Scarfone was drafted by the Hamilton Tiger-Cats in the sixth round, 47th overall, in the 2017 CFL Draft. What’s impressive about his draft placement is that the Ticats selected Scarfone even though he was sidelined with injury for every down of the 2016 U SPORTS football season. To draft Scarfone in the sixth round is a resounding vote of confidence, and it suggests that he is a game-breaking talent.
And Jacob certainly broke open last Saturday’s game.
Laurier kicker Nathan Meshar missed a 39-yard field goal attempt early in the third quarter. The ball angled wide of the uprights and plummeted 12 yards into the Guelph end zone, straight into Scarfone’s waiting hands. Scarfone ran out, broke tackles, exploded through holes, and returned the ball 122 yards for the touchdown. His individual effort blew the game wide open and the Gryphons never looked back, closing out the victory for their fourth win in five games.
But why was Jacob Scarfone, the 2017 CFL Draft pick, playing a U SPORTS game in the first place?
He attended Tiger-Cats training camp this year and fought for a spot on the roster. The Ticats had a sub-par start to the CFL season, coming out of the gate winless in their first eight regular season games. The team was in need of immediate help, and couldn’t afford to focus on development. The situation wasn’t exactly ideal for Jacob.
Typically, Canadian receivers spend at least one year of development on CFL rosters before they earn a starting spot. Former Marauder Danny Vandervoort was selected in the first round, third overall, of the 2017 CFL Draft. He was touted to be a top-receiving prospect but has since been used sparingly, recording just one reception in his first CFL season. Even one of the top Canadian receivers in CFL history, Andy Fantuz, was eased into his first season in the league, failing to earn a start until the tenth week of his rookie campaign. Unfortunately for Scarfone and the struggling Ticats, Hamilton was unable to grant a roster spot to a potential Fantuz-of-tomorrow. They needed help today.
This dilemma was handled with a strategy that Hamilton had blue-printed in the previous season.
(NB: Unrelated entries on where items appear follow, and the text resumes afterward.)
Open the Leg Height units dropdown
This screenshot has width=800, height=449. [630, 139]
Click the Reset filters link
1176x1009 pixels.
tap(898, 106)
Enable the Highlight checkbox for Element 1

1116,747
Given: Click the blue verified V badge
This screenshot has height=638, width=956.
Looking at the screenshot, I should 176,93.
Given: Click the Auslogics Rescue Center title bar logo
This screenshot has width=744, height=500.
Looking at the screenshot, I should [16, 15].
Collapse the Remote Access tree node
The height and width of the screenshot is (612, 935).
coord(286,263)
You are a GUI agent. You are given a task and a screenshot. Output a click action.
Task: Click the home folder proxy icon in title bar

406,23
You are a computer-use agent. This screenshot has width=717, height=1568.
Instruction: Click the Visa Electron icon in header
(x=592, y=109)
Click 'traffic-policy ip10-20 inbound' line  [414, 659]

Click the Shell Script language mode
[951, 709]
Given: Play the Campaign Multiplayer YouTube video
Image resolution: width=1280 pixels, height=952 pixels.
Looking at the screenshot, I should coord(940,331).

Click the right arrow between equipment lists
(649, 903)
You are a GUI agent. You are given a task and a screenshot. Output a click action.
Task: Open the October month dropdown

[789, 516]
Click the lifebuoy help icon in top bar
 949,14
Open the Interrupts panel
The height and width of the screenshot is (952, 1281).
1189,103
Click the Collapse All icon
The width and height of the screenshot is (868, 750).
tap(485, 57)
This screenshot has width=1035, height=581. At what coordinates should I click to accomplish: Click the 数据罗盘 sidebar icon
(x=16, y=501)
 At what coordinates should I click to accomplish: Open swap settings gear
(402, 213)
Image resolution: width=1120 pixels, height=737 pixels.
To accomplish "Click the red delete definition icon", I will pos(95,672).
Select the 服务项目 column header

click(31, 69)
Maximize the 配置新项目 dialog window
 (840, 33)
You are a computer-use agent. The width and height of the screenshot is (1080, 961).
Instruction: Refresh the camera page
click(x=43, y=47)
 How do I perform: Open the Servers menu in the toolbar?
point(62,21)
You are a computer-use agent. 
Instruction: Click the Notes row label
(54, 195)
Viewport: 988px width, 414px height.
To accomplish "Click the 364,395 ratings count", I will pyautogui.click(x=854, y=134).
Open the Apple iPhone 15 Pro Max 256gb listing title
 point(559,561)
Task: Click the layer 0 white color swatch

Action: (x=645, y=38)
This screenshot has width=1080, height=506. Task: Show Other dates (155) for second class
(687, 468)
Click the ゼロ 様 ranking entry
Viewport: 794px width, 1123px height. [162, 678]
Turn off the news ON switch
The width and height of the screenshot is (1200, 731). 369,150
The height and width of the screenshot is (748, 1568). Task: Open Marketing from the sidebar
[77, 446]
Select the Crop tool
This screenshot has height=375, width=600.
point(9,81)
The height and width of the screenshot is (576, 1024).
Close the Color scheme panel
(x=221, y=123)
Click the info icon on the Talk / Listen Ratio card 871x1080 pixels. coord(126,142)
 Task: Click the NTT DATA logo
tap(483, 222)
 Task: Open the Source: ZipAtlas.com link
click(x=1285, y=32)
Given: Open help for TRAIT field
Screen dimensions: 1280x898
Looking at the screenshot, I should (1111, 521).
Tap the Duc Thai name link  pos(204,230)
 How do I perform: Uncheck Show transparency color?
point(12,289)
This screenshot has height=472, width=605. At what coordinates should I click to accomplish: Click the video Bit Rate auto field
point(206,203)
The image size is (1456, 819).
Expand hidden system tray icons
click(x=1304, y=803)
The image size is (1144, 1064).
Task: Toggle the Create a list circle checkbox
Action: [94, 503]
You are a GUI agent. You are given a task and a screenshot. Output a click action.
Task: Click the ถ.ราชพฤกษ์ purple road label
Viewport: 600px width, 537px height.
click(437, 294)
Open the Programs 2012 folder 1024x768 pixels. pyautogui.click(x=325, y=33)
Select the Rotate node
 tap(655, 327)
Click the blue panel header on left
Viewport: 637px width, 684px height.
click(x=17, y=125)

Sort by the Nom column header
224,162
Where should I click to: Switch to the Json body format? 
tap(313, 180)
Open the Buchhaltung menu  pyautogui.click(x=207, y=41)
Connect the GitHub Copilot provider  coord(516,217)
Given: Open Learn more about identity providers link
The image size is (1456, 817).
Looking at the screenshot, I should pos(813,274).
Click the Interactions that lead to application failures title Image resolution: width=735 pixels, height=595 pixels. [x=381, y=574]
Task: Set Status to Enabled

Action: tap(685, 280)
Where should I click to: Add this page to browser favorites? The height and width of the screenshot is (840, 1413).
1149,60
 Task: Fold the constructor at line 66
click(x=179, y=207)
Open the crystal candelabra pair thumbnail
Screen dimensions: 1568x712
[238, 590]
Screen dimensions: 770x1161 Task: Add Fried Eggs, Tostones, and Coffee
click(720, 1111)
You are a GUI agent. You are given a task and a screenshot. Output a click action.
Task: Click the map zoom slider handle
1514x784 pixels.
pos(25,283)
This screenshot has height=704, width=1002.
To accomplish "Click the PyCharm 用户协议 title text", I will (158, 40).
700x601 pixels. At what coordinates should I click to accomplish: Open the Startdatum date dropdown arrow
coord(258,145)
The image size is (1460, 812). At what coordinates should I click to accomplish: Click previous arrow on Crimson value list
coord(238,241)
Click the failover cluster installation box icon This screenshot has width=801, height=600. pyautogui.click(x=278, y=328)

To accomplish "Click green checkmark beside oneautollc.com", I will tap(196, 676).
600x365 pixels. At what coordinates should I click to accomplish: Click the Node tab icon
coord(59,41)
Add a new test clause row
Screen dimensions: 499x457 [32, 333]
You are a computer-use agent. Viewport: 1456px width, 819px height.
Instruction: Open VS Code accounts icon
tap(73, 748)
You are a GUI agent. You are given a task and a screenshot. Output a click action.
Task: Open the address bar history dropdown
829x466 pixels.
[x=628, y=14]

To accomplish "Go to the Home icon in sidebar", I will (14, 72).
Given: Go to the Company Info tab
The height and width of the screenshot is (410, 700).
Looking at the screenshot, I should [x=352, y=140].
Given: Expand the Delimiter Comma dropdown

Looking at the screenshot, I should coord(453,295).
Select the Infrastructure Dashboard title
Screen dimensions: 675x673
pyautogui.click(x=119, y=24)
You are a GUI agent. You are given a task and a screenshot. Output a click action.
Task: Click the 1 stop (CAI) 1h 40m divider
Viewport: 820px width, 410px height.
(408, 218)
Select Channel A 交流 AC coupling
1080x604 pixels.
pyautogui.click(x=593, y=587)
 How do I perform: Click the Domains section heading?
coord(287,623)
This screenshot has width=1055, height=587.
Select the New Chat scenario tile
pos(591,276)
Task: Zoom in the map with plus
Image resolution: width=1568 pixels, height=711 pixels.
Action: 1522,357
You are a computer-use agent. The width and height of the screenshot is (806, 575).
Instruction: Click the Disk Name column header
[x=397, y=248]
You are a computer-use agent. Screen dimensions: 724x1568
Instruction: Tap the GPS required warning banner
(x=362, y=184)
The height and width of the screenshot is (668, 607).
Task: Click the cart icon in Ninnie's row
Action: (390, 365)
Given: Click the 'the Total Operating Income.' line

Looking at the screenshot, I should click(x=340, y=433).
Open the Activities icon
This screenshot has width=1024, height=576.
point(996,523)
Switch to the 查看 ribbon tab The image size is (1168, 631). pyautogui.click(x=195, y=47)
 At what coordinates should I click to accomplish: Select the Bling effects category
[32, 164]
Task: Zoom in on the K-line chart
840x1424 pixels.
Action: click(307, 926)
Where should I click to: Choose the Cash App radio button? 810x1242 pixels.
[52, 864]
In 2016, the Ticats released Laval receiver Felix Faubert-Lussier but retained his rights. Faubert-Lussier returned to Laval to play a fifth season of U SPORTS football and went on to win the Vanier Cup with Laval, at Tim Hortons Field in Hamilton of all places. The Ticats opted to do the same with Scarfone in 2017, and Faubert-Lussier endorsed Scarfone’s decision to return to Guelph.
“For me, back in Laval will be my best years of football in my life,” said Faubert-Lussier. “I’ll cherish those moments, all the times, for all my life. For me, being able to have a fifth year there, to have another shot, to have another year with my boys. It was worth it.”
Jacob knew the potential upside, but it was still a difficult decision.
“Obviously being a pro is so tempting, especially with the Hamilton organization,” said Scarfone. “I really love being there, so it was an extremely tough decision.”
Ultimately, Scarfone was released, but the Ticats were certain to retain his rights. He chose to return to Guelph and play another year of Gryphons football. He wanted to further his development should the Ticats come knocking again, much like they did for Faubert-Lussier one year ago.
This year, Faubert-Lussier is starting games in his first full CFL season.
As for Scarfone, he believes his time in the pros has benefited his U SPORTS game.
“Absolutely, I feel like I already became a better player in the two-and-a-half months that I was there. There was a huge difference in the player I was at the start of camp and the player I was when I left,” he said.
Some players in particular helped Scarfone, including one notable U SPORTS alumnus.
“I had trouble getting out of my hook breaks,” remembered Scarfone. “Andy [Fantuz] really helped me with that. In five minutes, he cleared it up, and then I was doing it a lot differently.”
And his time in Hamilton was abound with similar learning moments.
“I mean, every practice I learned something that I’ll be able to transfer over to U SPORTS,” he added.
It seems to be paying dividends for both Scarfone and the Gryphons.
In 2017, Scarfone is averaging almost 150 all-purpose yards per game, split between 622 receiving yards and 405 punt return yards. He has six touchdowns in seven games – five receiving, and that electrifying kick return last Saturday against Laurier.
The Gryphons will need more of the same from their star player as they head into the looming OUA playoffs. So far, Scarfone’s CFL career has mirrored that of Faubert-Lussier’s. He was drafted by the Ticats, released by the Ticats, and welcomed back by his university team for a final season of development.
Scarfone hopes his final U SPORTS football season can end the same way too: with a Vanier Cup victory in Hamilton.